There are other questions hanging over Delany and the rest of the college athletics.
Former Northwestern quarterback Kain Colter and the United Steelworkers recently announced plans to form the first labor union for college athletes. Hearings before the National Labor Relations Board in Chicago to determine if they are employees by federal law concluded this week. A ruling in their favor would allow them to organize.
The group is seeking a greater say in matters such as improving safety and ensuring that scholarships cover living expenses as well as tuition.
"Everybody's sensitive to the points that are being made," Delany said. "It's unchartered territory. It reminds me a lot of 1968 because you've got traditions that are 100 years old that are being challenged, and I think in some cases, some of the challenges are proper. For me the time, the number of games, are issues."
Delany is against the idea of pay for play, but he's not opposed to giving athletes more of a voice.
"I think we need more seats at the table, for sure," he said. "And I think that we'll get that. I think that we'll get that as we restructure the NCAA. I feel certain that at institutes and conference and NCAA level, there will be more opportunity for points of view, and I hope to give them not only a voice but maybe a way to weigh in."

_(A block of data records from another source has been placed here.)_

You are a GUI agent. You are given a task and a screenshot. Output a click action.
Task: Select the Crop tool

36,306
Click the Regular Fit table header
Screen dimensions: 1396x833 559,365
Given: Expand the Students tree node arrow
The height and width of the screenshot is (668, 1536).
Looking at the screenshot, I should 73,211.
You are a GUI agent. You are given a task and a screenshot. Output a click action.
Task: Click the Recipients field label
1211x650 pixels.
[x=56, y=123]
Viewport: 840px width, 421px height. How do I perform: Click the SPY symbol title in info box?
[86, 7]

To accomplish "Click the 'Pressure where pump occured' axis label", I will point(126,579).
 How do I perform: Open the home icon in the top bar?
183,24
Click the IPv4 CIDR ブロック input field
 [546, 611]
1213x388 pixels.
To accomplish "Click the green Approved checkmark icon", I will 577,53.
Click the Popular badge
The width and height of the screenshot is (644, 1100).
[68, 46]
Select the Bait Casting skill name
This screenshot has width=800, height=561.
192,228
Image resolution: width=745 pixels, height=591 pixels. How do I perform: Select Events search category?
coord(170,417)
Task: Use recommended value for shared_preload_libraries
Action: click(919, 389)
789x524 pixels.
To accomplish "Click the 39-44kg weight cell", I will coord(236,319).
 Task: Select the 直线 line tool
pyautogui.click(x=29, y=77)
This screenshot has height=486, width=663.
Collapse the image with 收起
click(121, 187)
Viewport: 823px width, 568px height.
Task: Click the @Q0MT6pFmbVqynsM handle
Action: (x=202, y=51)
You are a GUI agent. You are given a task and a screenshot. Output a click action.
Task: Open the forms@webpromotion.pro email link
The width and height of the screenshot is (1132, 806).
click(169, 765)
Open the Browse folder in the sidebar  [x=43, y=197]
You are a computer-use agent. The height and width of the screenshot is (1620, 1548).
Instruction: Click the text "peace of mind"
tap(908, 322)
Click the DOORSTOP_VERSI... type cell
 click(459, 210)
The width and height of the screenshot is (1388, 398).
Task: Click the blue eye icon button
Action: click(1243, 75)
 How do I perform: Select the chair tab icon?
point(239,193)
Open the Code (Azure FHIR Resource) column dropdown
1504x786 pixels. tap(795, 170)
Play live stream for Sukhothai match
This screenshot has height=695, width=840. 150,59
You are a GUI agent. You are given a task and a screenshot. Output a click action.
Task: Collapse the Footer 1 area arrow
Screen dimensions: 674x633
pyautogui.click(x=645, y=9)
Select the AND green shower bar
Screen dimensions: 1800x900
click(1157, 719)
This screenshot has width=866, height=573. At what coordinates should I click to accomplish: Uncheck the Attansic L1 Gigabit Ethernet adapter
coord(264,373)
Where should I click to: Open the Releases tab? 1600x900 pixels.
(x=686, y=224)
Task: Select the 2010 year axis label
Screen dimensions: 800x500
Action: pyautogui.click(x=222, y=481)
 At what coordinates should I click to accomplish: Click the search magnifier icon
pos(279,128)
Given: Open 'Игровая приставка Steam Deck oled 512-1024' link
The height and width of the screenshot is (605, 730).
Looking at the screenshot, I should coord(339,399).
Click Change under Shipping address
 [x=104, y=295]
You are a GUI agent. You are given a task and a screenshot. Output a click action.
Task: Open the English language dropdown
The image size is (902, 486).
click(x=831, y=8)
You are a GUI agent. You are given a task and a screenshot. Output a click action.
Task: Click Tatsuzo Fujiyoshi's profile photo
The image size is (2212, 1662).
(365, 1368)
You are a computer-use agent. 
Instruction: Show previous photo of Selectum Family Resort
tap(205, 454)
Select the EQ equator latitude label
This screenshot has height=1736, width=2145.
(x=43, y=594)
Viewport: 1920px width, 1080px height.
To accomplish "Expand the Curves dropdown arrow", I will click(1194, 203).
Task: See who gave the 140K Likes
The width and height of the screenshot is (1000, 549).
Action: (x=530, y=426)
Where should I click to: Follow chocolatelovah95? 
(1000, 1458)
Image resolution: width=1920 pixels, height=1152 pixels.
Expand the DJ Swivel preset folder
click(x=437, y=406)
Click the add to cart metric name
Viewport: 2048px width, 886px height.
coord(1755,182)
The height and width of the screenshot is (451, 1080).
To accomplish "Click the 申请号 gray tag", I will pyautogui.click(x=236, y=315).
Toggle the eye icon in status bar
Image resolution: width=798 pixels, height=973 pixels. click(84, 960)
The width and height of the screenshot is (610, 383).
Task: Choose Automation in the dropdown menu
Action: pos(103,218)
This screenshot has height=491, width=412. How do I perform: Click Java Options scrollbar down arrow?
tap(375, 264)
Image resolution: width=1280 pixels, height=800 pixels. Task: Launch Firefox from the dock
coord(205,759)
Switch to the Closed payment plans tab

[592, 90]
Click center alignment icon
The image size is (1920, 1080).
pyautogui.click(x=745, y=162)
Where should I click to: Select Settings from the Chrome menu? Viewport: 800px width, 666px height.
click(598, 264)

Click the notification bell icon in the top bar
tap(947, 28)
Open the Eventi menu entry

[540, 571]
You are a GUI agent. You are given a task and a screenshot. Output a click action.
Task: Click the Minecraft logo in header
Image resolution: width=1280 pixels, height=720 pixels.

He said a victory by the players would mean the NCAA would likely seek "guidance from Congress" before knowing what college athletics would look like.
"Somebody with a clear crystal ball would have to describe what it might look like," Delany said. "I think there would have to be some congressional understanding of how these laws relate to anti-trust and how it would relate to Title IX and laws that relate to funding and whether a person is somebody that could be employable. ... It doesn't seem to me an easy and smooth response."
But, he added, "at the end of the day, we respect the individuals, we respect the system. Ultimately, it will evolve."
Delany, who gave a speech at the City Club of Chicago, also was asked about new NBA Commissioner Adam Silver's desire to change the so-called "one and done" rule and push the league's age minimum to 20.
Delany said he sees no problem with players leaving school early or turning pro after high school.
"I don't think the `one and done' has been good," he said. "I don't know that the NFL's (requirement that players be three years removed from high school) has been good. I don't know that the major league baseball rule is good. I wish that we could recruit students who want to go to college - and stay in college. If they want to leave, I think there should be a clear path to leave. There should be choice."